The Bunker Hill Mine deposited 75 million tons of toxic sludge in Lake Coeur d’Alene, and the lead and zinc are still flowing.
For a century, the mines of the Coeur d’Alene Mountains in North Idaho produced much of the heavy metals that made the U.S. a global superpower. Starting in the 1880s, through the rise of industrialization, the introduction of the automobile, and two world wars, a few narrow canyons in the Coeur d’Alenes yielded more than 11 million tons of zinc, lead, and silver, as much as a fifth of U.S. production.
Mining has left a mark on the culture of the Silver Valley and an indelible stain on the landscape, which remains heavily contaminated.
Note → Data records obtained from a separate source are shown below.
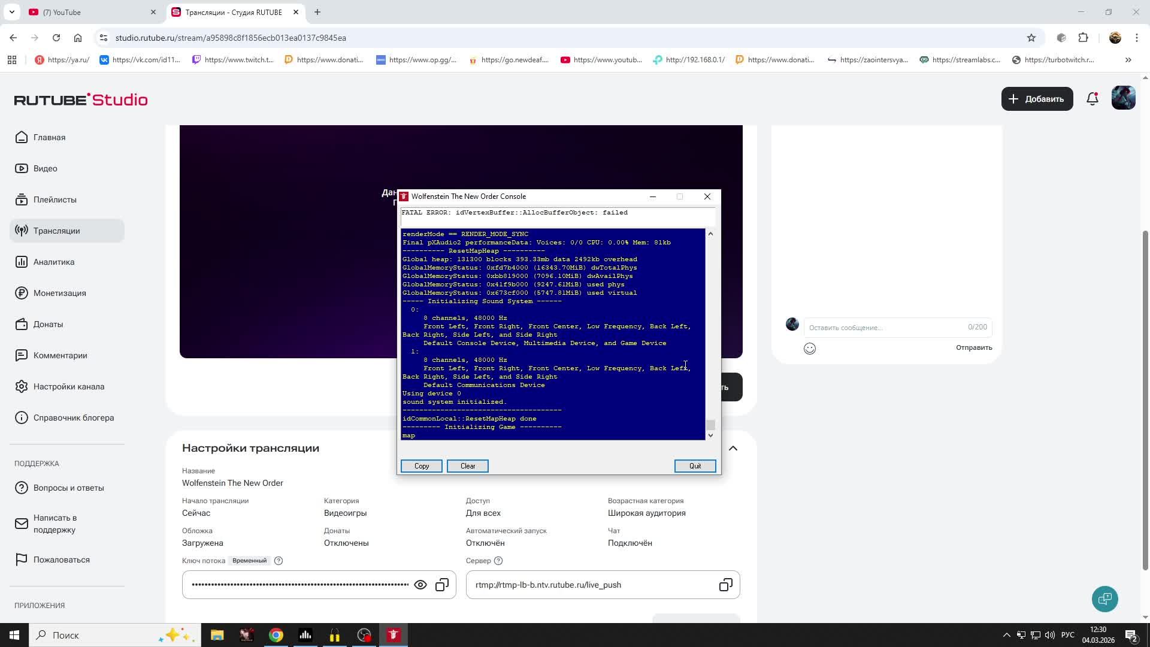The width and height of the screenshot is (1150, 647).
Task: Open the emoji picker in chat
Action: click(809, 349)
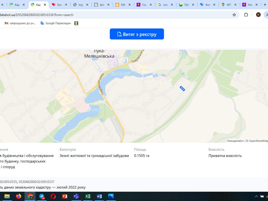Open PowerPoint from the taskbar

65,196
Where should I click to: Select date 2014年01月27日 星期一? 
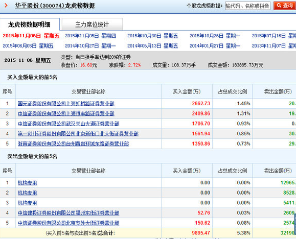[215, 45]
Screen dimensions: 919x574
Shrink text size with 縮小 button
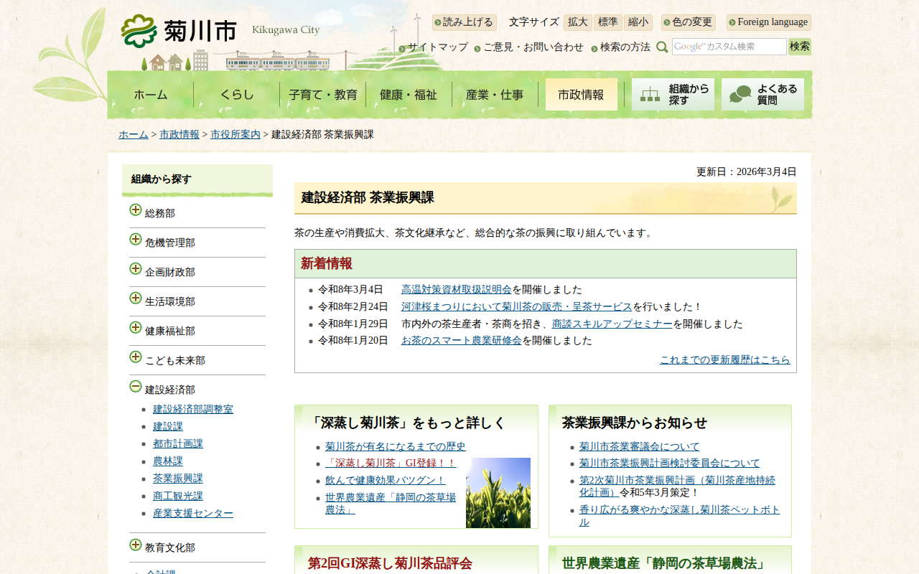click(x=638, y=22)
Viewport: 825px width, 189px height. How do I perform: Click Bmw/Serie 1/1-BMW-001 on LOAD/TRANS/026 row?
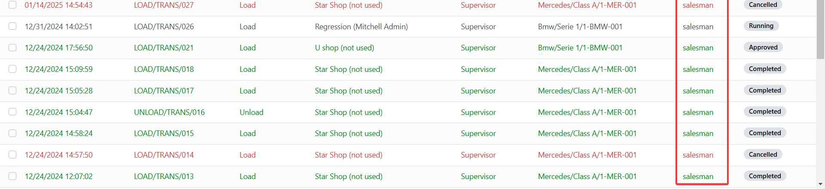pos(580,27)
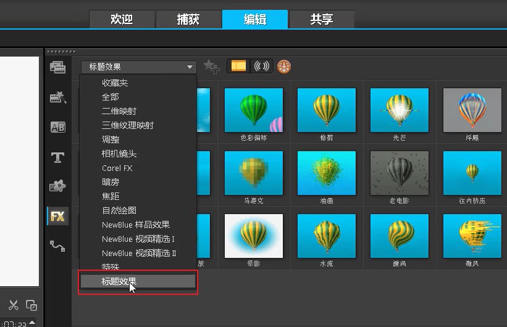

To extract a pound of metal, mining companies had to process nearly 14 pounds of ore, and they dumped the crushed waste rock into mountain streams and along river banks.
Over the course of a century, the tailings and mine drainage flowed down the 40-mile-long watershed, depositing some 75 million tons of highly toxic sludge into Lake Coeur d’Alene. House cats convulsed from drinking the water.
Migratory tundra swans suffered slow deaths as their digestive tracts seized up from lead poisoning, causing both suffocation and starvation as undigested food backed up into their long necks. Children in the Silver Valley in the 1970s registered some of the highest levels of lead in their bloodstreams recorded anywhere.
By the time the area’s biggest mine, run by the Bunker Hill Mining Co., in Kellogg, closed in the early 1980s, the mines had spread a ribbon of poison from the Idaho-Montana border to Lake Coeur d’Alene and down the Spokane River all the way into Eastern Washington. In 1983, the U.S. Environmental Protection Agency declared the Bunker Hill Mine and smelter complex the nation’s second-largest Superfund site.